*** Given data ***

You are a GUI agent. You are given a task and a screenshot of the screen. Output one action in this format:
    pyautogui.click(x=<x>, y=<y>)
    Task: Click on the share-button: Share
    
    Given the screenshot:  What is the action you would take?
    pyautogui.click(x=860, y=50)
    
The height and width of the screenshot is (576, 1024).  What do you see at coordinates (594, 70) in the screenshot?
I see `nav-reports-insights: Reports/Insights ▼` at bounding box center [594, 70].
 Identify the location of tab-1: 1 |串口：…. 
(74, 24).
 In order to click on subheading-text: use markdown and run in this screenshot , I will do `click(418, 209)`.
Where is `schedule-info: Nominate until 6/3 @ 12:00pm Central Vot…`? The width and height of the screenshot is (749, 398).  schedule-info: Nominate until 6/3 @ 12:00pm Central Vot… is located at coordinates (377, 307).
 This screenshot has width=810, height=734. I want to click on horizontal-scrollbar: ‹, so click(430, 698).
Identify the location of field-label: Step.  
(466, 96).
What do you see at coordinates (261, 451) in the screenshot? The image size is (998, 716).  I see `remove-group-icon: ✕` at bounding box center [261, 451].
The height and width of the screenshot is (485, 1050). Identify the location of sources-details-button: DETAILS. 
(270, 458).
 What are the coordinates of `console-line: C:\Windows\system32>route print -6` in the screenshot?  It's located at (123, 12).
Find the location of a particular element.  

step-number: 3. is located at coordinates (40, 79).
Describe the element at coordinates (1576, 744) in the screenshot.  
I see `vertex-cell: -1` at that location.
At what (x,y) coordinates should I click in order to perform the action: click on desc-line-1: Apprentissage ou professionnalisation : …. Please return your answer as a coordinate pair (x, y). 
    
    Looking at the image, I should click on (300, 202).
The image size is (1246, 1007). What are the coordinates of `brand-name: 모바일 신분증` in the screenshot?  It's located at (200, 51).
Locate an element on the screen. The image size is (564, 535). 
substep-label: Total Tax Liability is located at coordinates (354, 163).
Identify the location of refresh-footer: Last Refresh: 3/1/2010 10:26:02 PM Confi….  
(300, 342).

*** End of Given data ***

▶ What to produce: Take the lines from the one with "The height and width of the screenshot is (576, 1024)." up to and including the one with "(270, 458).", and write them out again with "position" substituted for "location", leaving everything else as it is.

▶ Your response:
The height and width of the screenshot is (576, 1024).  What do you see at coordinates (594, 70) in the screenshot?
I see `nav-reports-insights: Reports/Insights ▼` at bounding box center [594, 70].
 Identify the position of tab-1: 1 |串口：…. 
(74, 24).
 In order to click on subheading-text: use markdown and run in this screenshot , I will do `click(418, 209)`.
Where is `schedule-info: Nominate until 6/3 @ 12:00pm Central Vot…`? The width and height of the screenshot is (749, 398).  schedule-info: Nominate until 6/3 @ 12:00pm Central Vot… is located at coordinates (377, 307).
 This screenshot has width=810, height=734. I want to click on horizontal-scrollbar: ‹, so click(430, 698).
Identify the position of field-label: Step.  
(466, 96).
What do you see at coordinates (261, 451) in the screenshot? The image size is (998, 716).  I see `remove-group-icon: ✕` at bounding box center [261, 451].
The height and width of the screenshot is (485, 1050). Identify the position of sources-details-button: DETAILS. 
(270, 458).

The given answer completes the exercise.